예제 #1
0
    def run(self,
            finetune_layers,
            epochs,
            learning_rate=0.01,
            batch_size=128,
            keep_prob=1.0,
            memory_usage=1.0,
            device='/gpu:0',
            save_ckpt_dir='',
            init_ckpt_file='',
            use_adam_optimizer=False):
        """
        Run a training on part of the model (retrain/finetune)

        Args:
            finetune_layers:
            epochs:
            learning_rate:
            batch_size:
            keep_prob:
            memory_usage:
            device:
            show_misclassified:
            validate_on_each_epoch:
            save_ckpt_dir:
            init_ckpt_file:
        """
        # create datasets
        data_train = self.create_dataset(is_training=True)
        data_val = self.create_dataset(is_training=False)

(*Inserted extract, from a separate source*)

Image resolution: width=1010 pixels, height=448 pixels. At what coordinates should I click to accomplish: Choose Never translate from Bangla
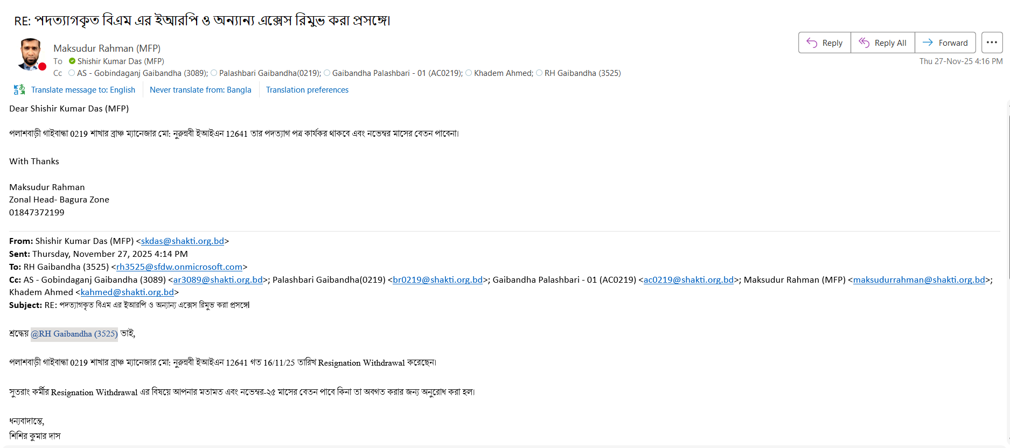coord(200,90)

        # Get ops to init the dataset iterators and get a next batch
        init_train_iterator_op, init_val_iterator_op, get_next_batch_op = ops.get_dataset_ops(
            data_train,
            data_val,
            batch_size,
            self.data['training_count'],
            self.data['validation_count'],
            shuffle=True)

        # Initialize model and create input placeholders
        with tf.device(device):
            ph_images = tf.placeholder(tf.float32, [
                None, self.model_def.image_size, self.model_def.image_size, 3
            ])
            ph_labels = tf.placeholder(tf.float32, [None, self.num_classes])
            # Could set the first placholder dimension to batch_size, but this wouldn't work with leftover data that not form a whole batch
            ph_keep_prob = tf.placeholder(tf.float32)

            model = self.model_def(ph_images,
                                   keep_prob=ph_keep_prob,
                                   num_classes=self.num_classes,
                                   retrain_layer=finetune_layers)
            final_op = model.get_final_op()

        # Get a list with all trainable variables and print infos for the current run
        retrain_vars = model.get_retrain_vars()
        restore_vars = model.get_restore_vars()
        self.print_infos(retrain_vars, restore_vars, learning_rate, batch_size,
                         keep_prob, use_adam_optimizer)

        # Add/Get the different operations to optimize (loss, train and validate)
        with tf.device(device):
            loss_op = ops.get_loss_op(final_op, ph_labels)
            train_op = ops.get_train_op(loss_op, learning_rate, retrain_vars,
                                        use_adam_optimizer)
            accuracy_op, correct_prediction_op, predicted_index_op, true_index_op = ops.get_validation_ops(
                final_op, ph_labels)

        # Get the number of training/validation steps per epoch to get through all images
        batches_per_epoch_train = int(
            math.ceil(self.data['training_count'] / (batch_size + 0.0)))
        batches_per_epoch_val = int(
            math.ceil(self.data['validation_count'] / (batch_size + 0.0)))

        # Initialize a saver, create a session config and start a session
        saver = tf.train.Saver()
        config = tf.ConfigProto()
        config.gpu_options.per_process_gpu_memory_fraction = memory_usage
        with tf.Session(config=config) as sess:
            # Init all variables
            sess.run(tf.global_variables_initializer())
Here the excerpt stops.